Your objective -> Reproduce the rows word for word, starting with the line that contains "Click the Product 2 heading" and continuing through the last of the rows. Leave the pictures out of your answer.

Records to process ->
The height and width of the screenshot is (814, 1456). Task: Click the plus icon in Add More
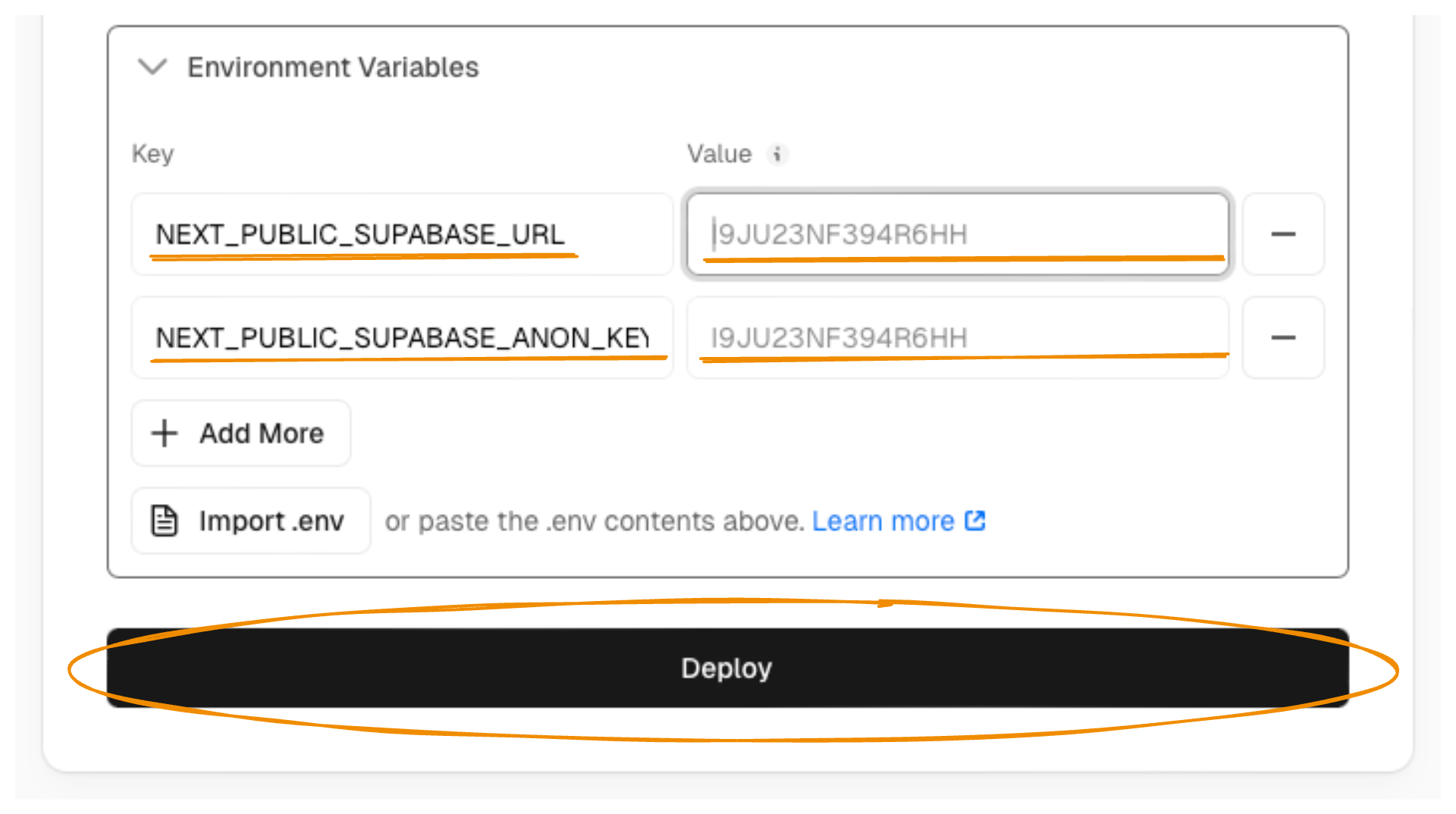point(165,434)
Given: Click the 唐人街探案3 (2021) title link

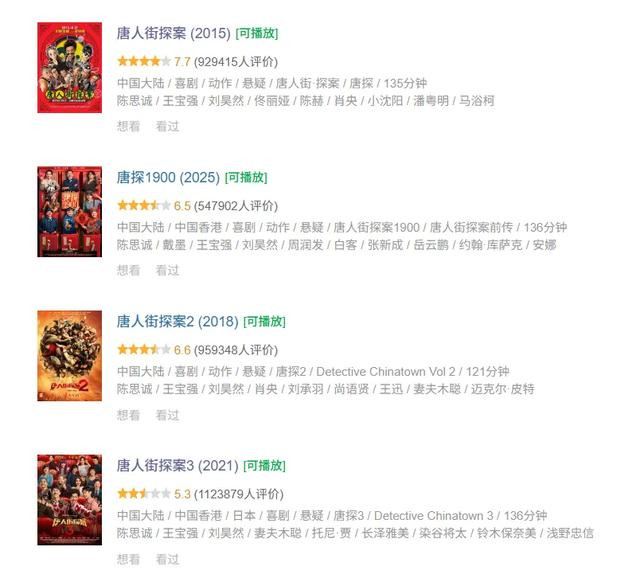Looking at the screenshot, I should pos(178,466).
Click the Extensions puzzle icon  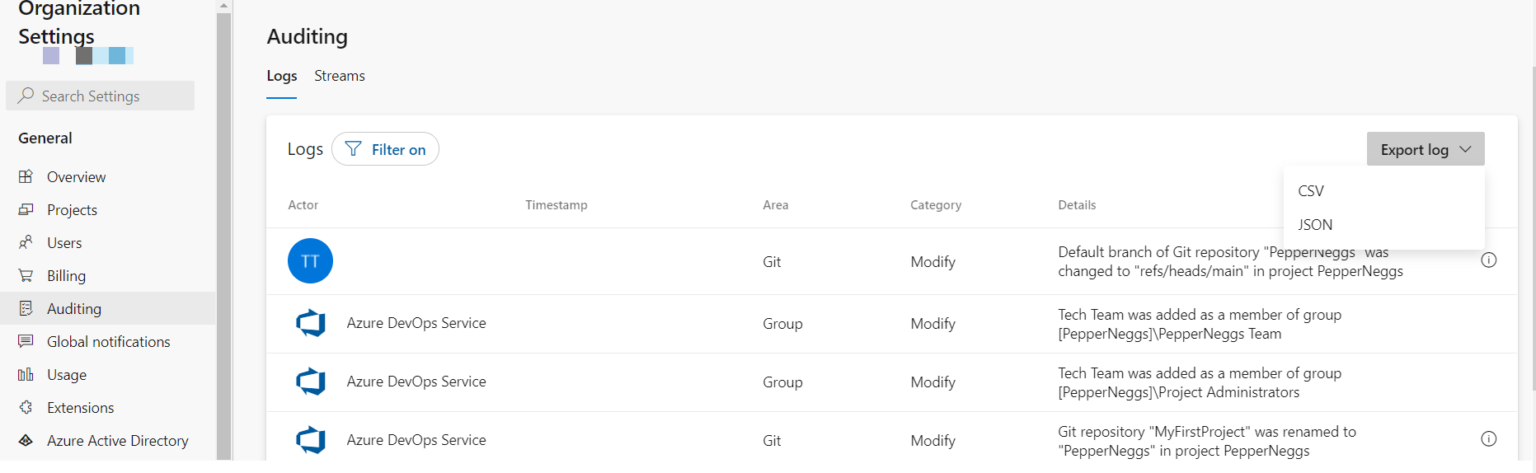pyautogui.click(x=26, y=408)
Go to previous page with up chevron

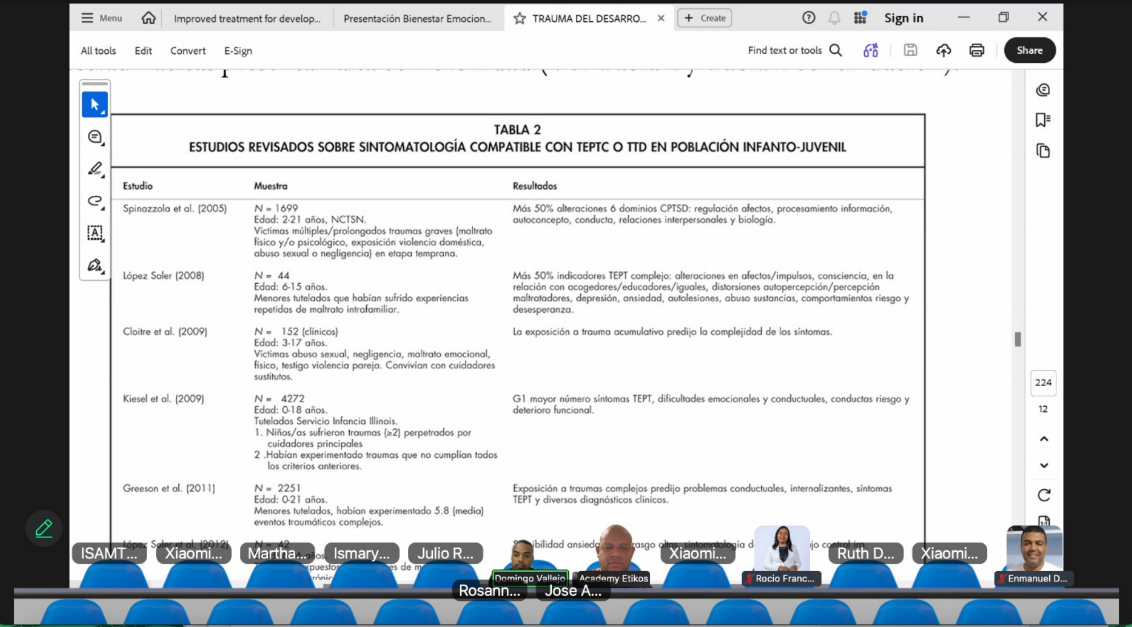point(1043,439)

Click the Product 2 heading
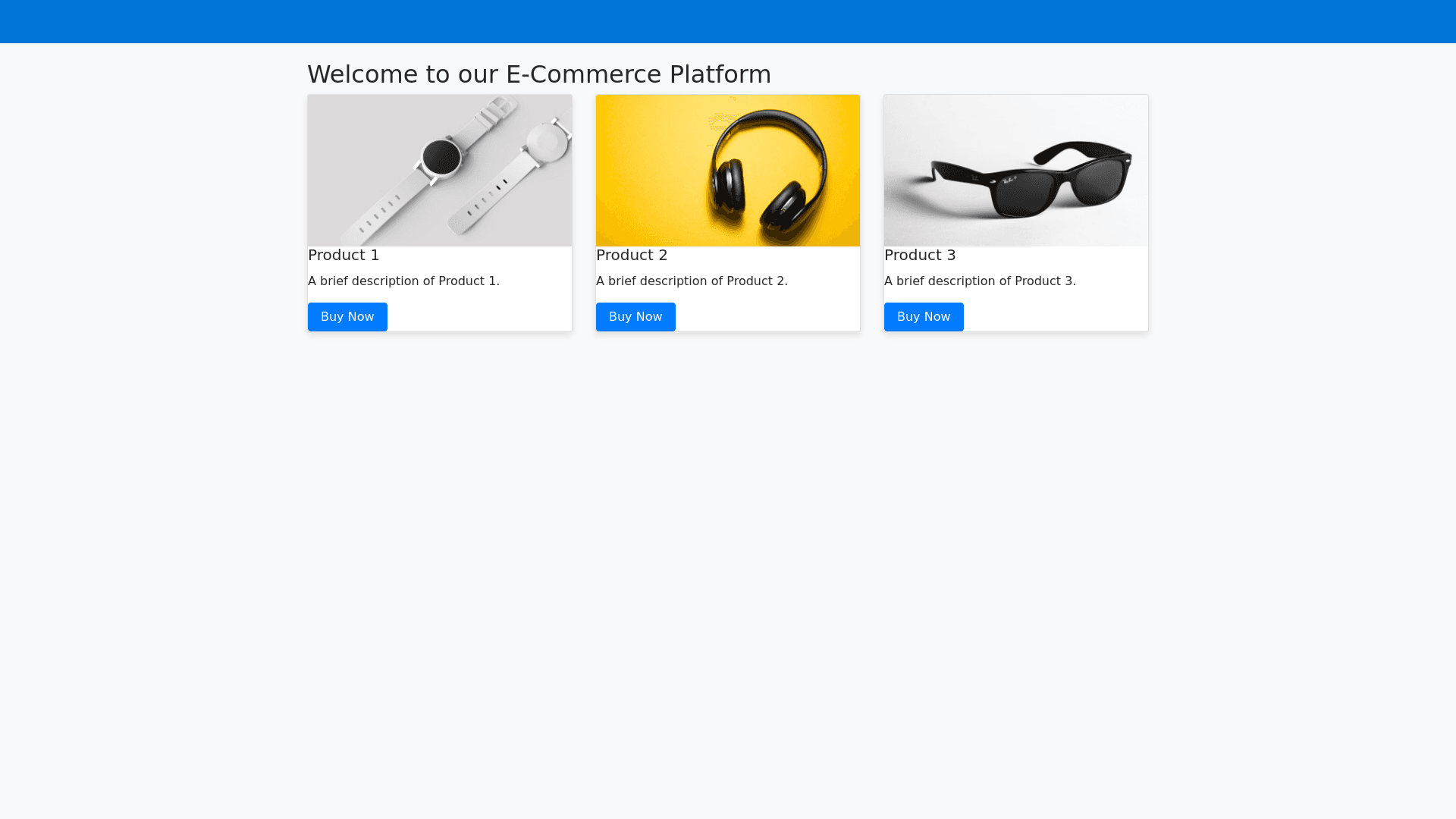pos(632,256)
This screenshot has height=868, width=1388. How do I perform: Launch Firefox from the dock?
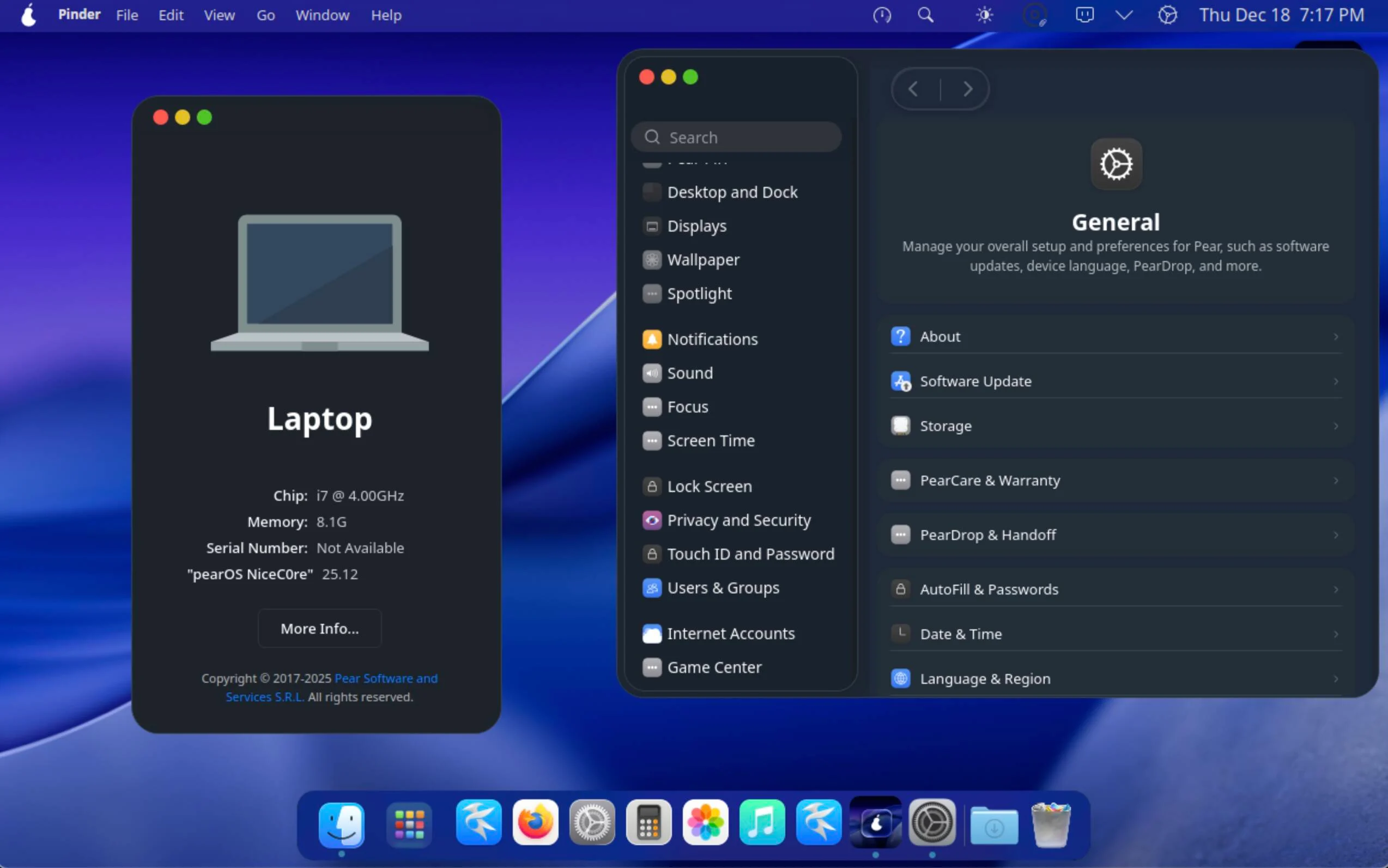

Task response ->
Click the Product 2 heading
pos(632,256)
This screenshot has height=868, width=1388. How do I perform: Launch Firefox from the dock?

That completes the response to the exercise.